Hallie grabbed him at the same time he grabbed her, and they dived for the ground as the sound and the concussion of an explosion hit like a thunderclap.
18
Sirens.
Boyd rolled over and spit dirt out of his mouth. He searched for Hallie, who was just sitting up next to him, shaking her head and wiping a hand across her face, streaking dirt in a dark smudge like war paint. She grinned at him. “Maybe you should move,” she said.

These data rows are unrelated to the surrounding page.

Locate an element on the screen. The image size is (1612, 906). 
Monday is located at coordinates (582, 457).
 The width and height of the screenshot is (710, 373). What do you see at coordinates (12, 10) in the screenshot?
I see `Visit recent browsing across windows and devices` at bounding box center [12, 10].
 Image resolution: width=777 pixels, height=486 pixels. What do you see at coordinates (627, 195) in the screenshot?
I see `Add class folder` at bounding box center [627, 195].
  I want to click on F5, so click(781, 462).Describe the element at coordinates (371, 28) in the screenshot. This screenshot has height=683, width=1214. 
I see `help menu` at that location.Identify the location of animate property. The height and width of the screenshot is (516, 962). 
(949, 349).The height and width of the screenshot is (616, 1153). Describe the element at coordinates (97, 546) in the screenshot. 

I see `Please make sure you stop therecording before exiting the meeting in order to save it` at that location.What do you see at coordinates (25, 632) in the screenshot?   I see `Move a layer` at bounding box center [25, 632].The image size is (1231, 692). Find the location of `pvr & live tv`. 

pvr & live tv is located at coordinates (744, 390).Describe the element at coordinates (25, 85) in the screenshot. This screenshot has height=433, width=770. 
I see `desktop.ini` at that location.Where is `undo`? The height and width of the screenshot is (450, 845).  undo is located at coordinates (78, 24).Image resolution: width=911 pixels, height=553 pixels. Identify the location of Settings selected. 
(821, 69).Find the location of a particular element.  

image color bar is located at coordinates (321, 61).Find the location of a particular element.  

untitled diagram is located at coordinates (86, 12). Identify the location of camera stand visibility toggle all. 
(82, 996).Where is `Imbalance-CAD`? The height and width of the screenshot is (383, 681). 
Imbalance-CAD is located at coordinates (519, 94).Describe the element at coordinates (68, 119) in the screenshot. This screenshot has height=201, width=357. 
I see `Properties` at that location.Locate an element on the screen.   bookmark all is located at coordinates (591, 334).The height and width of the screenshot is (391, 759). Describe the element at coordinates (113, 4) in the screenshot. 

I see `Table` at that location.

Before Boyd could respond, a patrol car swung into Boyd’s short driveway and almost hit them, slamming on the brakes so hard that the hood tilted sharply downward. Boyd rose, offered a hand to Hallie, and pulled her to her feet. Teedt got out of the car with his radio mike in one hand and the other on the butt of his gun.
“Fire truck’s on its way,” he said, which turned out to be unnecessary because the West Prairie City ladder truck and a pickup with a blue and red light panel on top pulled to a stop in front of the house before he’d finished talking.
“What the hell’s going on?” Teedt asked.
Boyd didn’t bother to answer, thinking both, What does it look like? and I have no idea. Hallie was already halfway across the front yard. Smoke poured around the corner of the house along with a thin flicker of flame. The volunteer firefighters moved quickly, pulling hose, and ran past Hallie and Boyd as if both were just in the way, which they probably were.